* [OBJECTIVE] Find each line below that contains the word "events", and copy those lines.

* [DATA SECTION]
____________

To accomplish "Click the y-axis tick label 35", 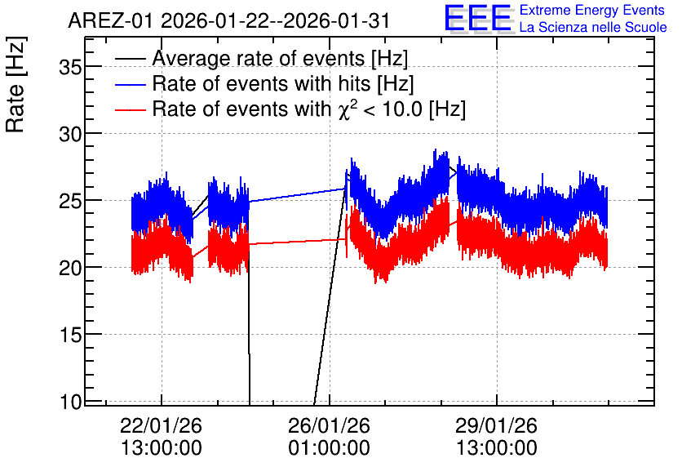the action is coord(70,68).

____________

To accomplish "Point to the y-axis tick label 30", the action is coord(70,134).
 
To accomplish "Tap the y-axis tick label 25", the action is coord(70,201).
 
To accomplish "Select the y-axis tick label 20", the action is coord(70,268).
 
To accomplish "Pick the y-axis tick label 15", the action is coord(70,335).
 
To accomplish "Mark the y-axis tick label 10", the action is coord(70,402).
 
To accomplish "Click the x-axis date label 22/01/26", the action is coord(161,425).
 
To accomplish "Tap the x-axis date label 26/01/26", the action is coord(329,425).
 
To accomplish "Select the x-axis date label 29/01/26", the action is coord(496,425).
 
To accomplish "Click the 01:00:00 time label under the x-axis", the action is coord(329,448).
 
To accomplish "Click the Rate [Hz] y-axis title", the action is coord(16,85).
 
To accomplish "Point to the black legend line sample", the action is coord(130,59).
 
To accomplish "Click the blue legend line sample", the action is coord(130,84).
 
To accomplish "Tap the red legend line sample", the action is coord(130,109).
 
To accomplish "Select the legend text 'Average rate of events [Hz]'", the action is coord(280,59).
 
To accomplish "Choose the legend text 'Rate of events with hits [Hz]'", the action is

____________

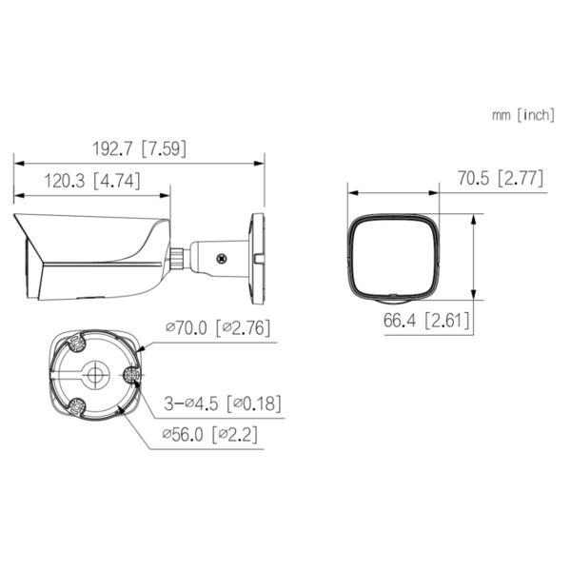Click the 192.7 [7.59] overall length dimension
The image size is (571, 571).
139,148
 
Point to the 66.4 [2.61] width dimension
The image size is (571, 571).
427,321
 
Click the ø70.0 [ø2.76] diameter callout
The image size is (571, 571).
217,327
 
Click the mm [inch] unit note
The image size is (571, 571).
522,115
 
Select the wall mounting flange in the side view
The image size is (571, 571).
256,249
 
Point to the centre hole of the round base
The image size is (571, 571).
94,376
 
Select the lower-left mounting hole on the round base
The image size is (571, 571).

____________

* [THE RESPONSE]
To accomplish "Select the legend text 'Average rate of events [Hz]'", the action is coord(280,59).
To accomplish "Choose the legend text 'Rate of events with hits [Hz]'", the action is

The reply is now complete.